Riddler Express
You’ve made it to the \$1 million question, but it’s a tough one. Out of the four choices, \(A\), \(B\), \(C\) and \(D\), you’re \(70\) percent sure the answer is \(B\), and none of the remaining choices looks more plausible than another. You decide to use your final lifeline, the \(50:50\), which leaves you with two possible answers, one of them correct. Lo and behold, \(B\) remains an option! How confident are you now that \(B\) is the correct answer?
Solution
Let \(B\) be the event that \(B\) is the correct answer. Let \(L\) be the event that the two options (one of which is the correct answer) from lifeline contains \(B\).
We have \(\mathbb{P}[B] = .7\) and we are interested in \(\mathbb{P}[B \| L ]\).

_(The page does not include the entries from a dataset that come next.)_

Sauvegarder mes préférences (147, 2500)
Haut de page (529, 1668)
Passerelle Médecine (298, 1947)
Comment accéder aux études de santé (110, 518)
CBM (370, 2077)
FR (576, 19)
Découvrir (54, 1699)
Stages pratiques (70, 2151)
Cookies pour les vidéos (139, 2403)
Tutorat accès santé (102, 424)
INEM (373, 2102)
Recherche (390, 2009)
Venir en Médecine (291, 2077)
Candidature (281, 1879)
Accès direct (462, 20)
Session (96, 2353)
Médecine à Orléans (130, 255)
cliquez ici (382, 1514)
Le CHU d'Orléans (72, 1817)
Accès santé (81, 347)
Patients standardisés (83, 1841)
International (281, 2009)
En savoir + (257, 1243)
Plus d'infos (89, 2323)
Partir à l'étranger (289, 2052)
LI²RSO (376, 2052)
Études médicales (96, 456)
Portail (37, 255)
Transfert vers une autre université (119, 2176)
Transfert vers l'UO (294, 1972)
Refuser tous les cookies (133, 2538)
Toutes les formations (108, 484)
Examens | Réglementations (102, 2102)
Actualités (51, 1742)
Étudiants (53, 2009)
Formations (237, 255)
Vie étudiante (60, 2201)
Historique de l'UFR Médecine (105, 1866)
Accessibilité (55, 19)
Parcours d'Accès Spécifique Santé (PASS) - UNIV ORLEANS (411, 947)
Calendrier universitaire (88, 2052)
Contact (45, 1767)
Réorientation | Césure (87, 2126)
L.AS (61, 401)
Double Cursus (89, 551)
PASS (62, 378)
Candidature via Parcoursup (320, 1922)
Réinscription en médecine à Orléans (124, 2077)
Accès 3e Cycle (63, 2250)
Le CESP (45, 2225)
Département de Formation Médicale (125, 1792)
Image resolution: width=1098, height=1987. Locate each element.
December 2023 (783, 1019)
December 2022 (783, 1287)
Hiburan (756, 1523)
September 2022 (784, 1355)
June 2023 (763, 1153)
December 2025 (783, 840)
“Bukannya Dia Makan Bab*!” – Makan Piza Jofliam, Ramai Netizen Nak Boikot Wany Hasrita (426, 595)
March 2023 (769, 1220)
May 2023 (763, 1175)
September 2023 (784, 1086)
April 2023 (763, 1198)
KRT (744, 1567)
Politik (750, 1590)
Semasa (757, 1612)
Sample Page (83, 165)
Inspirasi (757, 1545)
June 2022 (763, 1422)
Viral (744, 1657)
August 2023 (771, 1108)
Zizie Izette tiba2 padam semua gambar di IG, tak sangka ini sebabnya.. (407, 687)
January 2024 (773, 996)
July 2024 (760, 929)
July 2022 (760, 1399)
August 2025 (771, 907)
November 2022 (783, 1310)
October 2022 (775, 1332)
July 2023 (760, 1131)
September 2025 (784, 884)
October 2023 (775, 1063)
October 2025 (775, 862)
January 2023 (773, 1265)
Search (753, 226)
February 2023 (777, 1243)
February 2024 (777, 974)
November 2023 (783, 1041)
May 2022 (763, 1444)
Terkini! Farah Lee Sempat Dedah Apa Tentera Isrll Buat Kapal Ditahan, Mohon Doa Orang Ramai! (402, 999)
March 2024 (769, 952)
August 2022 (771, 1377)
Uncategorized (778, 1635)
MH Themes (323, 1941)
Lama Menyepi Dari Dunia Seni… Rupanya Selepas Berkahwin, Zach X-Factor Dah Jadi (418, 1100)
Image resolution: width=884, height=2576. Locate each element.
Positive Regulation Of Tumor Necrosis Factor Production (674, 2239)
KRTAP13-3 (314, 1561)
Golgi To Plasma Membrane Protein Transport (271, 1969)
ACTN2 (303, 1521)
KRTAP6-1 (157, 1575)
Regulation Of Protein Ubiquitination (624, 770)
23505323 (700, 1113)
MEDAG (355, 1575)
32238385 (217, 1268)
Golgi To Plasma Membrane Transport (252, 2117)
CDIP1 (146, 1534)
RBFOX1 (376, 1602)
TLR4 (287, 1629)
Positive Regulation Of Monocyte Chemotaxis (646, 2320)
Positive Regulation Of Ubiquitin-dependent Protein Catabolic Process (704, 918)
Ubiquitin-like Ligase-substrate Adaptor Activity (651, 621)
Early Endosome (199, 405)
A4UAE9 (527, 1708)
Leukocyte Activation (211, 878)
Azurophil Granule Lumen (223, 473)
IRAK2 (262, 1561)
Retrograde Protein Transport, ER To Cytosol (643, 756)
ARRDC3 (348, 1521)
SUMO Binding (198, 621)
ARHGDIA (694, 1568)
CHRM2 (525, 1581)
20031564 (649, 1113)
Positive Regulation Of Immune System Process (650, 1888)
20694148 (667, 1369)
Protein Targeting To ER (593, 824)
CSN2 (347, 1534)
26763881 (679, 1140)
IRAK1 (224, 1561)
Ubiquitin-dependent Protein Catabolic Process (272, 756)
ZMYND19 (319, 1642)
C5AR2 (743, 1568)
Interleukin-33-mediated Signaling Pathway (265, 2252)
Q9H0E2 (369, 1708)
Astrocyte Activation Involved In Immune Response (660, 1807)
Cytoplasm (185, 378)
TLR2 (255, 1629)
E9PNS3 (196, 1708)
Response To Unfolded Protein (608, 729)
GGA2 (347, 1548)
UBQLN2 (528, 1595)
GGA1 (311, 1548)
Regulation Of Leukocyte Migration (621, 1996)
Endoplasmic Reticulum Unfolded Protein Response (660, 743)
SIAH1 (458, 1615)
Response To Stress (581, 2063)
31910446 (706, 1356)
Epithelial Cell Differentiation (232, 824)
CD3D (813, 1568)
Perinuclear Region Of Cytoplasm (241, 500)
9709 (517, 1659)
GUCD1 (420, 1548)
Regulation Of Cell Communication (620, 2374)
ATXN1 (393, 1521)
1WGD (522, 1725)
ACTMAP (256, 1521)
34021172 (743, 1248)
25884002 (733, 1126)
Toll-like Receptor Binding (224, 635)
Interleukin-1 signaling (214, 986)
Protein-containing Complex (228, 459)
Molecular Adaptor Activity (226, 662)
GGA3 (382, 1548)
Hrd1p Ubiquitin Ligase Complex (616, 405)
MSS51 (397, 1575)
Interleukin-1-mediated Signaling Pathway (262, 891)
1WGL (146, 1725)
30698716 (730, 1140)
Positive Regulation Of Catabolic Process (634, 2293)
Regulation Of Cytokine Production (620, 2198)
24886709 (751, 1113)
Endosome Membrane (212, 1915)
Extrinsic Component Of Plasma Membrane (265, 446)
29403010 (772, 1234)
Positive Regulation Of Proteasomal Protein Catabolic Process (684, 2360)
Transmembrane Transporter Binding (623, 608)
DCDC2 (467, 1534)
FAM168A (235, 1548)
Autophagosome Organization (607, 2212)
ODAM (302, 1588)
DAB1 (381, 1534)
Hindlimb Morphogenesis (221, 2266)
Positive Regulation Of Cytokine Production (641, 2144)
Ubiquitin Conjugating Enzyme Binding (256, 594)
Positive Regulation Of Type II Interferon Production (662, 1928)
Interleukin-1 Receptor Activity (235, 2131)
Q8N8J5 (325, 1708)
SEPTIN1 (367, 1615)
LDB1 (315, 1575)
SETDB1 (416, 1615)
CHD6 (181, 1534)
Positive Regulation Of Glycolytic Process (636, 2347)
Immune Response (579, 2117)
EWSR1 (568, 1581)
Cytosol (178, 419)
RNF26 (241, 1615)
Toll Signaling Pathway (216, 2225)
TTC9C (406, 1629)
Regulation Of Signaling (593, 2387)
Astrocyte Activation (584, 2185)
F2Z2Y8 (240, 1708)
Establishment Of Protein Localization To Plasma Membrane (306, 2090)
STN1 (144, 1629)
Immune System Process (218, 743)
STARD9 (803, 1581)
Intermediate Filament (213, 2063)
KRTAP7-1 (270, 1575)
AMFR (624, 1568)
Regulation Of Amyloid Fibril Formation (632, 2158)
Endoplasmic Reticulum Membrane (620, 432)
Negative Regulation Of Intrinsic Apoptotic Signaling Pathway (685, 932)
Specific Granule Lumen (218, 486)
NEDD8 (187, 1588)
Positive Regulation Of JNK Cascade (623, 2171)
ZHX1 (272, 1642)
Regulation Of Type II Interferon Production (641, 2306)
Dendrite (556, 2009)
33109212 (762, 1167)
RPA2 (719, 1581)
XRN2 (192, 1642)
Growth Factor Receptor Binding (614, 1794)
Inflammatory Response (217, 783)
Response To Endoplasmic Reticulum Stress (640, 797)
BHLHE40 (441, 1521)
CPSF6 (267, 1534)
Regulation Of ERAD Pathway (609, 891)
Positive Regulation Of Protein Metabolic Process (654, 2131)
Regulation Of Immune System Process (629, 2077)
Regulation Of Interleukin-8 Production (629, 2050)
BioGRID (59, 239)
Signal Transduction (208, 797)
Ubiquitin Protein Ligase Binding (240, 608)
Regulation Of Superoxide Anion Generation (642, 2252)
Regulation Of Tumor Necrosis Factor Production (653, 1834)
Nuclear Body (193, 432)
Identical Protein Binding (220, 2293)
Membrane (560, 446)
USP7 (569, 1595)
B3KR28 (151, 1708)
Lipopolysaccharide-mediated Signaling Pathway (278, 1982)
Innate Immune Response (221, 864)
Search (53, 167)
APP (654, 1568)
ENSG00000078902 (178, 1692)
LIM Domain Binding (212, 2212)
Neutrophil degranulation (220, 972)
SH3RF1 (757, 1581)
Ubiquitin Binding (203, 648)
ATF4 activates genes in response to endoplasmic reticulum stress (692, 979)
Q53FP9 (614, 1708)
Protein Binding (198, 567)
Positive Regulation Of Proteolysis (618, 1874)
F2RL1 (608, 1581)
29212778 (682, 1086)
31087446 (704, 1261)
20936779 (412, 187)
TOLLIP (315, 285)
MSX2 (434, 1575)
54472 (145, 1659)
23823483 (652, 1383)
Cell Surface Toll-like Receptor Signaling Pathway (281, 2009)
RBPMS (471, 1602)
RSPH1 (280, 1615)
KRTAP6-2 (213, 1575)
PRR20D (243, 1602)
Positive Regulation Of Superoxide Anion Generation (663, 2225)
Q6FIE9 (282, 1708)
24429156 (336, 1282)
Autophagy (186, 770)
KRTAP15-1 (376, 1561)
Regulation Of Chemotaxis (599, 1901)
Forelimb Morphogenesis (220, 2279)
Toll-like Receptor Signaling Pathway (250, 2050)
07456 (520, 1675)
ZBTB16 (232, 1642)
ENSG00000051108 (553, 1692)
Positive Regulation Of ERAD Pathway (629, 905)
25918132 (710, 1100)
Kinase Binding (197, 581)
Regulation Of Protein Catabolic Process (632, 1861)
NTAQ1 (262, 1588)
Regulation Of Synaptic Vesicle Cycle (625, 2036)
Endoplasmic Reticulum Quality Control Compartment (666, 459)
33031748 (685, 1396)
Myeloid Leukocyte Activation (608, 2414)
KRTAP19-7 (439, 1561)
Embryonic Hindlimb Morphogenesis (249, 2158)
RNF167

From Bayes Theorem, we have
\[ \begin{equation*} \mathbb{P}[B \| L] = \frac{\mathbb{P}[L \| B] \mathbb{P}[B]} {\mathbb{P}[L \| B] \mathbb{P}[B] + \mathbb{P}[L \| B'] \mathbb{P}[B']} = \frac{1 \cdot 0.7}{1 \cdot 0.7 + \frac{1}{3} \cdot 0.3} = \frac{7}{8} = 0.875 \end{equation*} \]
Therefore the probability that \(B\) is the correct answer after the lifeline is \(0.875\).